Especialista de la Ibero, recomienda aplicar el trabajo a distancia en México

31 enero 2014

*Con ‘Home Office’, podrían solucionarse muchos de los problemas viales.

Universidad_IberoamericanaEl home office, o trabajo desde casa, podría ser una solución a los problemas de congestionamiento vial que se viven cada día en urbes como la ciudad de México, consideró la maestra Cristina Huerta Sobrino, académica del Departamento de Estudios Empresariales de la Universidad Iberoamericana.

Los embotellamientos, obras viales, cortes a la circulación y avance lento que sufren diariamente los habitantes del Distrito Federal, al trasladarse de sus casas a sus centros laborales, pudieran evitarse por medio del home office, o trabajo a distancia.

Incluso podrían tenerse beneficios medioambientales, pues de acuerdo con una empresa de software, en el Valle de México, donde circulan cinco millones 25 mil carros, y las personas emplean 60 horas al mes para desplazarse de sus hogares a sus oficinas, un día de trabajo en la modalidad home office disminuiría las emisiones de bióxido de carbono en 423 mil toneladas.

Huerta, experta en cultura y desarrollo organizacional, aclara que home office no implica necesariamente trabajar desde la casa –como podría pensarse al traducir al español–, sino hacerlo desde otros espacios distintos a la oficina de la empresa, como sería alguna cafetería pública ubicada cerca de los clientes que atiende el trabajador, lo cual le permite aprovechar mejor el tiempo al eficientar su traslado, además de aumentar su productividad.

Para la empresa, el principal beneficio es eliminar o reducir la necesidad de contar con instalaciones, a veces grandes y caras, lo que disminuye sus costos operativos. Asimismo, si el esquema de home office está bien diseñado, tiene objetivos claros y una buena supervisión, los planes de trabajo establecidos pueden alcanzarse más pronto.

Quizá esa sea la razón por la cual 24 por ciento de las empresas del mundo adoptaron el home office, según Scientific American, y que México sea el tercer país en Latinoamérica –precedido por Argentina y Brasil– con más empleados en esta modalidad de trabajo a distancia.
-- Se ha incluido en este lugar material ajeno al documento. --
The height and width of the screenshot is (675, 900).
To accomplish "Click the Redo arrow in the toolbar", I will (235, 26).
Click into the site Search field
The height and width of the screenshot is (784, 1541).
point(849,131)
Esta manera de empleo empieza a ser propia de las empresas tecnológicas y de los jóvenes de la generación millenium, principalmente por estar acostumbrados a sistemas de trabajo que tienen en las tecnologías de información, comunicación e Internet sus herramientas para la vida diaria, con las cuales elaboran reportes, cruzan datos y están al tanto de sus necesidades informativas.

Universidad_Iberoamericana_Office_HomeSin embargo, el problema actual para aplicar el home office en México es que en su mayoría las empresas no han diseñado una cultura de flexibilidad y adaptación al trabajo a distancia que propicie tener mejores resultados en la productividad.

Por eso se requiere definir cuáles son los puestos clave que sí funcionarían en la modalidad de home office –principalmente ventas–, conocer los alcances y objetivos de esos puestos en sus actividades a distancia, y que los directores, gerentes y jefes tengan una buena comunicación y supervisión de quienes adoptan este estilo de trabajo, para no perder el contacto –interactivo– con la gente.

También debe hacerse una inversión en computadoras portátiles y conexión inalámbrica a Internet, para que todo el tiempo el empleado disponga de la información necesaria para hacer su trabajo, y a la par esté disponible para atender a sus clientes y a su empresa.

Cumplidos esos requisitos el home office representaría una buena opción para los nuevos negocios, si su giro empresarial y actividad específica lo permiten, ante la baja inversión de capital que deben hacer para comenzar, con la ventaja de que iniciarían sus operaciones con otra metodología, mentalidad y forma de hacer las cosas.

Del lado del empleado, éste debe considerar que el home office le implica muchas responsabilidades, con un compromiso laboral que comienza por establecer su horario de trabajo y alcanzar sus objetivos de productividad esperados.

Debe saber que la casa, su espacio habitacional, vital y privado, no es el mejor lugar para volverlo oficina, al no ser el más productivo por la serie de distractores que se pueden tener. Y en cuanto a los costos de operación, debe acordar con su empresa qué gastos absorbe ésta, entendidos como aquellos indispensables para su trabajo a distancia, por ejemplo el Internet; y cuáles corresponde pagar al propio trabajador, como sería tomarse un café.

Finalmente, Huerta vaticinó: “Hay que tomar conciencia en formar a la gente en este estilo de trabajo más independiente y que permite mayor movilidad, porque será la modalidad de empleo a futuro”.

Cristina Huerta Sobrino es licenciada en relaciones industriales, maestra en administración y cuenta con un doctorado en administración en valores. Entre sus temas de especialidad se encuentra el manejo de recursos humanos para la organización y la comunicación organizacional.